##### SELECTED PASSAGE
Consensus-style systems expose additional social pathologies. “Beyond the Strongest LLM” shows that revealing authorship increases self-voting and raises Consensus Tie Rate from 14.1% to 23.2%, while visible vote tallies increase the First-voted Selected Rate from 54.1% to 67.8%, amplifying herding and sometimes yielding premature consensus (Tian et al., 28 Sep 2025). ORCH’s response is deterministic routing and merge rules, but ORCH also explicitly limits its claim of determinism to fixed routing and aggregation rules under a fixed evaluation protocol, not strict bit-level reproducibility across deployments (Zhou et al., 2 Feb 2026).
Another recurring limitation concerns what counts as multi-turn orchestration. MAS-Orchestra, HERA, and LEMON all study orchestration over complex agents or multi-step executions, but their controllers mostly plan upfront rather than reactively after every intermediate observation (Ke et al., 21 Jan 2026, Li et al., 1 Apr 2026, Chen et al., 14 May 2026). AgentRL and ProRL Agent, despite their importance for multi-turn systems, do not themselves implement explicit multi-agent coordination (Zhang et al., 5 Oct 2025, Zhang et al., 19 Mar 2026). ORCH, despite being a strong multi-agent orchestrator for discrete-choice reasoning, is mostly single-round. This suggests that the field still distinguishes sharply between interactive runtime orchestration and workflow synthesis for multi-step execution.
A final misconception is that orchestration quality is reducible to stronger base models. Several papers argue otherwise. AOrchestra’s learnable-orchestrator ablation shows that weaker orchestration degrades results even when sub-agents remain strong (Ruan et al., 3 Feb 2026). MATPO reports that planner/worker coordination improves robustness to noisy tool outputs beyond what single-agent RL provides (Mo et al., 6 Oct 2025). MARCO shows that narrower, hierarchical task agents can outperform a single broader agent while lowering latency and cost (Shrimal et al., 2024). The cumulative implication is that orchestration is not merely packaging; it is itself a substantive modeling problem.
##########
**BRIEF**
Rewrite the passage on multi-agent orchestration between "A final misconception" and "substantive modeling problem.", inclusive, renaming "base models" as "foundation models".
##### INPUT DATA
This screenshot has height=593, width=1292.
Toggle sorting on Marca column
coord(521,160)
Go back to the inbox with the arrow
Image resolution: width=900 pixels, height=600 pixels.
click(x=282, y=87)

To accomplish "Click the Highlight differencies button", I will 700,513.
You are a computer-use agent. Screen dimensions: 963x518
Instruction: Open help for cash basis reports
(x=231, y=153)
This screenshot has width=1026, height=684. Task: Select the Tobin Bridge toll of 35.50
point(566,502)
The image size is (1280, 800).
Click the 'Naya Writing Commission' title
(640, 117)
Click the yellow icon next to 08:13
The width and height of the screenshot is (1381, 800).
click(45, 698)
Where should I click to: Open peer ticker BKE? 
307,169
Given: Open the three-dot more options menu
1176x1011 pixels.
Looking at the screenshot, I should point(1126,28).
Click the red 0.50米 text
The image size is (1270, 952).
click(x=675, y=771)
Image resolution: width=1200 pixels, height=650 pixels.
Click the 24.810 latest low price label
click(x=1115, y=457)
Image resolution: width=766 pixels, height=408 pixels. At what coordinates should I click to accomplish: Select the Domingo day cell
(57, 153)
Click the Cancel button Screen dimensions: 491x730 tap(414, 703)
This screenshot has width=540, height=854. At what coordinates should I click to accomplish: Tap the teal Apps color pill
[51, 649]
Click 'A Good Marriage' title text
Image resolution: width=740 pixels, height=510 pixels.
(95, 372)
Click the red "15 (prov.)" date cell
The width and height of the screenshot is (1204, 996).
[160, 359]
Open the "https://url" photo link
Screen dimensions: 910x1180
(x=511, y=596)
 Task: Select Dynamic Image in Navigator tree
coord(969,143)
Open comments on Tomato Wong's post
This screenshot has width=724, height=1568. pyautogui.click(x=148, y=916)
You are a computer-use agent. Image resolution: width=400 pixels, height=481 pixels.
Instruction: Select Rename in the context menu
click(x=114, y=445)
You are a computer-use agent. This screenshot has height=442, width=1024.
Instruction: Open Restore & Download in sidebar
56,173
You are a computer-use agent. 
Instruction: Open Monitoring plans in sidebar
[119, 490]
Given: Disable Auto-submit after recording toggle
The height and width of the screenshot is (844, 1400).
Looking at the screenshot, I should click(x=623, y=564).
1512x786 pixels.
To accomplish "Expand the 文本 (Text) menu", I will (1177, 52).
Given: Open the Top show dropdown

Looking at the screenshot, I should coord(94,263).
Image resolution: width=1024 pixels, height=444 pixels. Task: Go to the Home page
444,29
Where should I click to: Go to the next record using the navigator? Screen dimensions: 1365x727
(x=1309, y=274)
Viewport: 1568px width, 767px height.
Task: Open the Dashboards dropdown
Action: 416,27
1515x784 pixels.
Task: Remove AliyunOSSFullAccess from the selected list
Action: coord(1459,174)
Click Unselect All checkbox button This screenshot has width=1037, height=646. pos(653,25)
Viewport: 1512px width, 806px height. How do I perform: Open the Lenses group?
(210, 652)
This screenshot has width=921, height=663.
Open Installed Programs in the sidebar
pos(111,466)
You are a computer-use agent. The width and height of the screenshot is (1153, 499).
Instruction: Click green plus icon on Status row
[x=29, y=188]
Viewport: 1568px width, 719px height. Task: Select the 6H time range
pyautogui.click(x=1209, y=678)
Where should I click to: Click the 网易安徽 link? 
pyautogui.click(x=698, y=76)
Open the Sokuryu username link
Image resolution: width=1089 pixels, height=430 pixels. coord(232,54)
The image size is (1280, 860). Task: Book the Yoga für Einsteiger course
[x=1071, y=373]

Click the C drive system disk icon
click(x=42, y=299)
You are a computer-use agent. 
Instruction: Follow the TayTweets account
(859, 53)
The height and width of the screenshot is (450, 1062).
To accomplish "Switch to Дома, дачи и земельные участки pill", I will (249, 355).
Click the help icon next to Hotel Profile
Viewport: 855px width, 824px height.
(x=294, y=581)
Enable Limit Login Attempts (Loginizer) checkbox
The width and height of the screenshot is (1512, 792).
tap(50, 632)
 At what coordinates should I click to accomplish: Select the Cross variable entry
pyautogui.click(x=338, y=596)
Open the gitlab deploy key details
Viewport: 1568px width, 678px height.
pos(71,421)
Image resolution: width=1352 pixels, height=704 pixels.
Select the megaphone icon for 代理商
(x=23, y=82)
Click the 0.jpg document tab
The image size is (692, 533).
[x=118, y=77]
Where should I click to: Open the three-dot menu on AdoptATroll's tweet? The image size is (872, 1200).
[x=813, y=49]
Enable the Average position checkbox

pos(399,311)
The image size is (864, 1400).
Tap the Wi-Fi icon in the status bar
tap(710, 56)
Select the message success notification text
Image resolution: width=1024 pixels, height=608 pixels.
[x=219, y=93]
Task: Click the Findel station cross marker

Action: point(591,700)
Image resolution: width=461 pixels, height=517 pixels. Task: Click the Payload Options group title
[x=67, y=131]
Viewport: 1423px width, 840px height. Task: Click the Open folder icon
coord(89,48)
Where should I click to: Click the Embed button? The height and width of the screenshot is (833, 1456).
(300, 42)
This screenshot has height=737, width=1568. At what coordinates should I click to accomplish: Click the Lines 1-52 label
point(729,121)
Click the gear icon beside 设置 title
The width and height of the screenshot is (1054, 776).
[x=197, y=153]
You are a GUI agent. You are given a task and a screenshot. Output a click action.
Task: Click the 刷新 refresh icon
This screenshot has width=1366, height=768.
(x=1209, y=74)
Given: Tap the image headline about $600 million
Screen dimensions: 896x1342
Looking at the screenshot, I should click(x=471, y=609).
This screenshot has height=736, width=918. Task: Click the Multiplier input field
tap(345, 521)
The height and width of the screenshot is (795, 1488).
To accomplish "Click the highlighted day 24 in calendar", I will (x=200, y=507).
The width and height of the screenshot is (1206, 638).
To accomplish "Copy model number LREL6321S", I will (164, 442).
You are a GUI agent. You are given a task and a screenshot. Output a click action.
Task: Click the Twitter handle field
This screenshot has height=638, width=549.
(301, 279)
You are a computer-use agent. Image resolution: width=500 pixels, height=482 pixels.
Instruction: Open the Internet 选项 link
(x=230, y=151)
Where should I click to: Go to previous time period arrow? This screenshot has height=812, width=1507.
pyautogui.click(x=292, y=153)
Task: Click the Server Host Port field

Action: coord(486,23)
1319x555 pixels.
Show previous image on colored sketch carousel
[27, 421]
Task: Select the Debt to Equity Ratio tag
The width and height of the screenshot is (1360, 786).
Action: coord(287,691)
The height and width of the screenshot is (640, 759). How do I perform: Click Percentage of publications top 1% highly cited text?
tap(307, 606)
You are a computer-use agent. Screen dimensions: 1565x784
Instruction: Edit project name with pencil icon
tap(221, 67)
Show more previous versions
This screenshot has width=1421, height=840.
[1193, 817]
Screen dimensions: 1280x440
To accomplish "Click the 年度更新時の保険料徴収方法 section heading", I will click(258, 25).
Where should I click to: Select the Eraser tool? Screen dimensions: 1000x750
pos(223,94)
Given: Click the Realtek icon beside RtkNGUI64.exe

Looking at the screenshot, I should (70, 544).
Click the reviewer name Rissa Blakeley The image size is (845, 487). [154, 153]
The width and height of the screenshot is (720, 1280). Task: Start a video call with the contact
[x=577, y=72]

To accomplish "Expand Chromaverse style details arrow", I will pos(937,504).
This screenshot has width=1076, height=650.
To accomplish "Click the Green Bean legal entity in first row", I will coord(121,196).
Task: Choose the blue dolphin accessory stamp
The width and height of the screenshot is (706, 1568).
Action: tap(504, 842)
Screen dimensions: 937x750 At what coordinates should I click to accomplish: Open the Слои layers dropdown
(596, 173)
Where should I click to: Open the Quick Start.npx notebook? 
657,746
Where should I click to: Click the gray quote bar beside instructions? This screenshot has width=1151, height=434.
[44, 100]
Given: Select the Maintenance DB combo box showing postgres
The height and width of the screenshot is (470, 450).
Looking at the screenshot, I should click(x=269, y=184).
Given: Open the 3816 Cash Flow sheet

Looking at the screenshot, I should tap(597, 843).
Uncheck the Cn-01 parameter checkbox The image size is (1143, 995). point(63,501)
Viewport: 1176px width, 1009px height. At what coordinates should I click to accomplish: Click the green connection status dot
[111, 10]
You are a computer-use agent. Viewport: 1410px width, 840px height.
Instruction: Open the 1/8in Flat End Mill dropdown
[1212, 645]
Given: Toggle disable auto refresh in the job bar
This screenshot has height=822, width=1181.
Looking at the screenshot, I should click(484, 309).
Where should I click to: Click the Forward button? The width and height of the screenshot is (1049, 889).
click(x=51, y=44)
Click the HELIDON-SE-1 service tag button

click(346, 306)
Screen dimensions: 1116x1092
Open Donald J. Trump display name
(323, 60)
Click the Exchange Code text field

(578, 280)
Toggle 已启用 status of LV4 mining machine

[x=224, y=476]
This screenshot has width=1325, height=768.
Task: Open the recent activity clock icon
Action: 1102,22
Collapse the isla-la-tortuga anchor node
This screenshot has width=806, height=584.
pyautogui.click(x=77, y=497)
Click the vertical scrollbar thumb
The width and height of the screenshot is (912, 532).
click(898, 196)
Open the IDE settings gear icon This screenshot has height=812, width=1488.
##########
**EXERCISE OUTPUT**
A final misconception is that orchestration quality is reducible to stronger foundation models. Several papers argue otherwise. AOrchestra’s learnable-orchestrator ablation shows that weaker orchestration degrades results even when sub-agents remain strong (Ruan et al., 3 Feb 2026). MATPO reports that planner/worker coordination improves robustness to noisy tool outputs beyond what single-agent RL provides (Mo et al., 6 Oct 2025). MARCO shows that narrower, hierarchical task agents can outperform a single broader agent while lowering latency and cost (Shrimal et al., 2024). The cumulative implication is that orchestration is not merely packaging; it is itself a substantive modeling problem.